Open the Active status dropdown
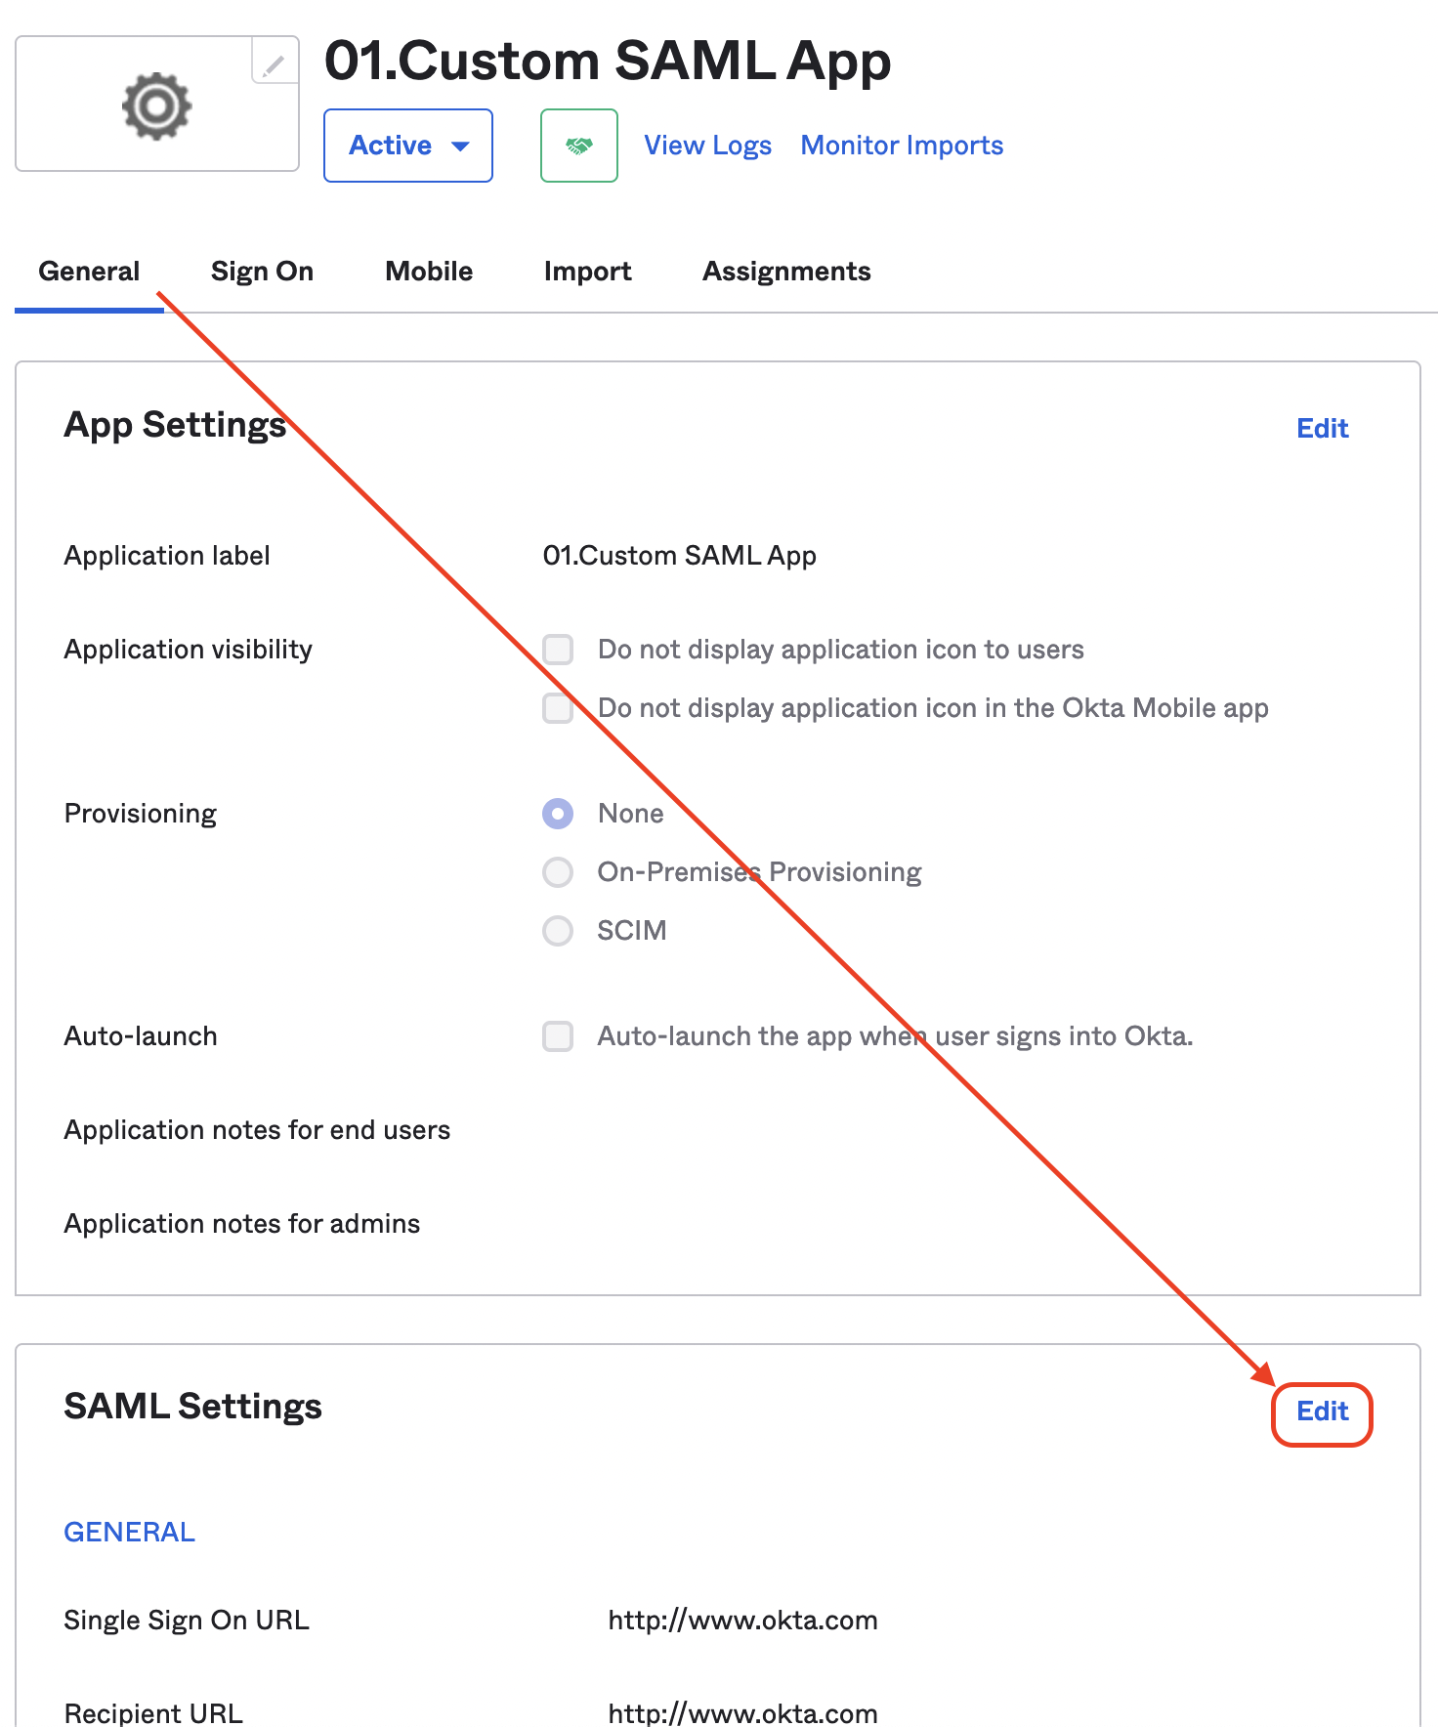Screen dimensions: 1438x1727 (x=408, y=146)
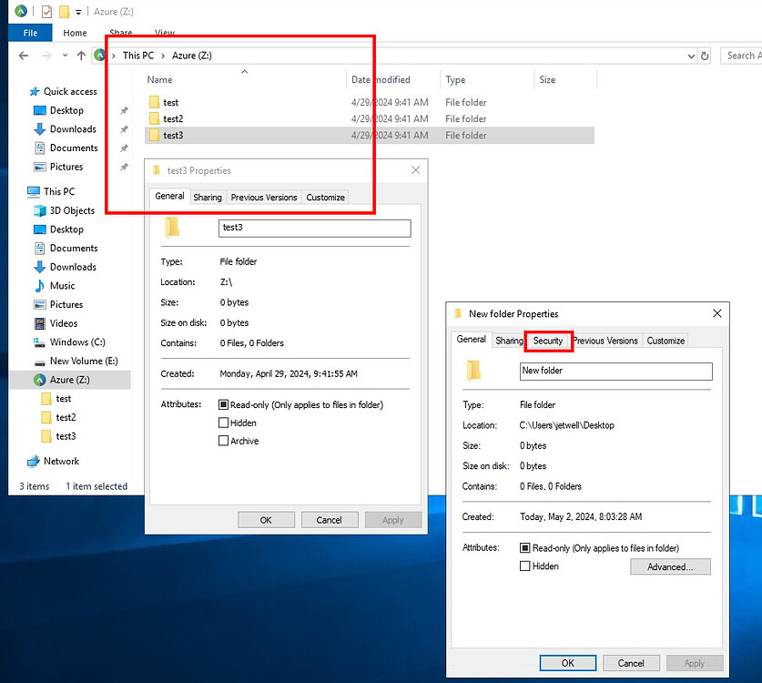This screenshot has height=683, width=762.
Task: Open the Windows (C:) drive
Action: [x=76, y=342]
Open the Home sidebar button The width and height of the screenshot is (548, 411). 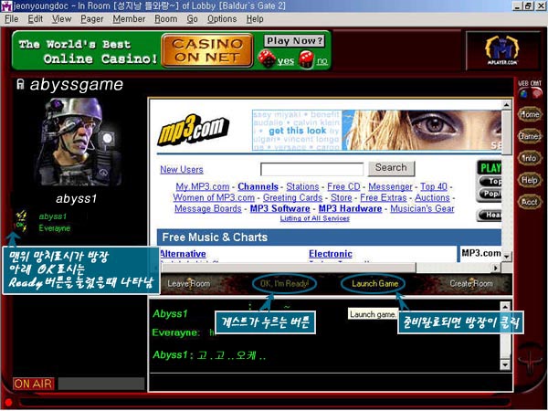click(x=528, y=114)
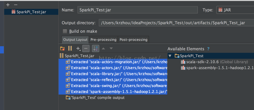Switch to the Post-processing tab
The height and width of the screenshot is (110, 254).
click(133, 40)
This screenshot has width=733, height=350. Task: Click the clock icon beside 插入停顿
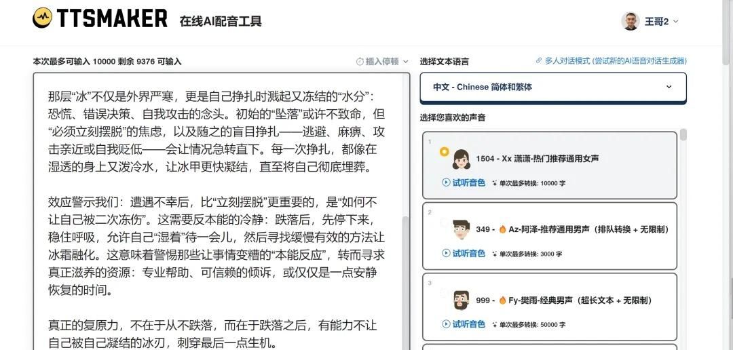[x=360, y=62]
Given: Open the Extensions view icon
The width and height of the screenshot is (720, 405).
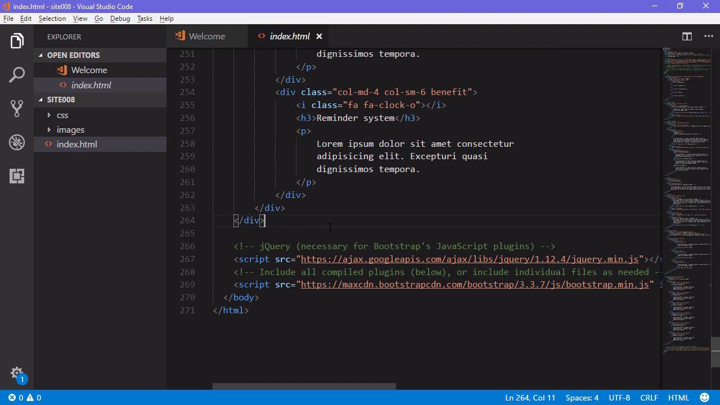Looking at the screenshot, I should click(17, 176).
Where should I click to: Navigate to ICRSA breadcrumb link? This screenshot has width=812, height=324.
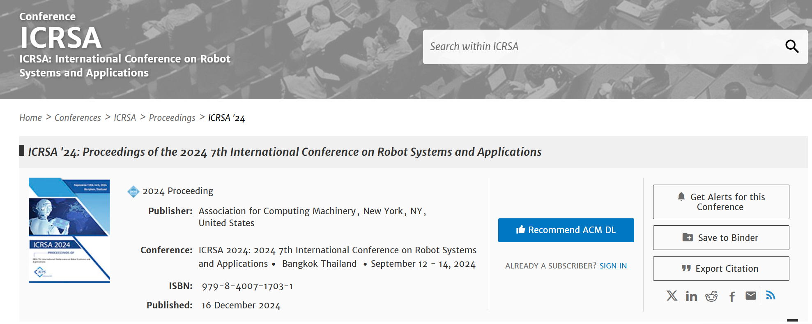click(x=124, y=118)
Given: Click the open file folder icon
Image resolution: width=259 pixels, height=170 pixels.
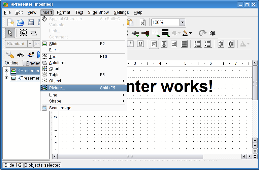Looking at the screenshot, I should (x=21, y=22).
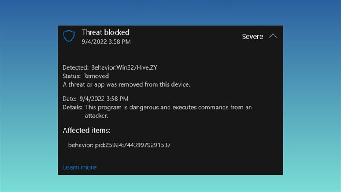
Task: Select the dangerous program description text
Action: click(x=168, y=111)
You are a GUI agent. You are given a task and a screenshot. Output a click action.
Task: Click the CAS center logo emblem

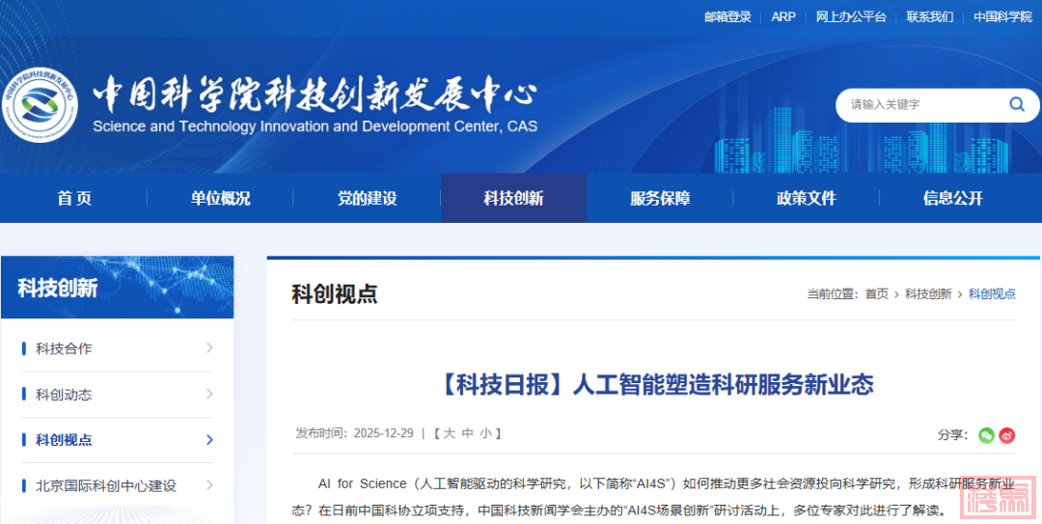[x=40, y=106]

• Your instructions
Output the data as a Markdown table with columns named Row and Data line, starting with the line that contains "You are a GUI" and going on through the end of the data. Skip blank lines and leave the pictures out.

• Full output
| Row | Data line |
|---|---|
| 1 | You are a GUI agent. You are given a task and a screenshot. Output a click action. |
| 2 | Task: Click the CAS center logo emblem |
| 3 | [x=40, y=106] |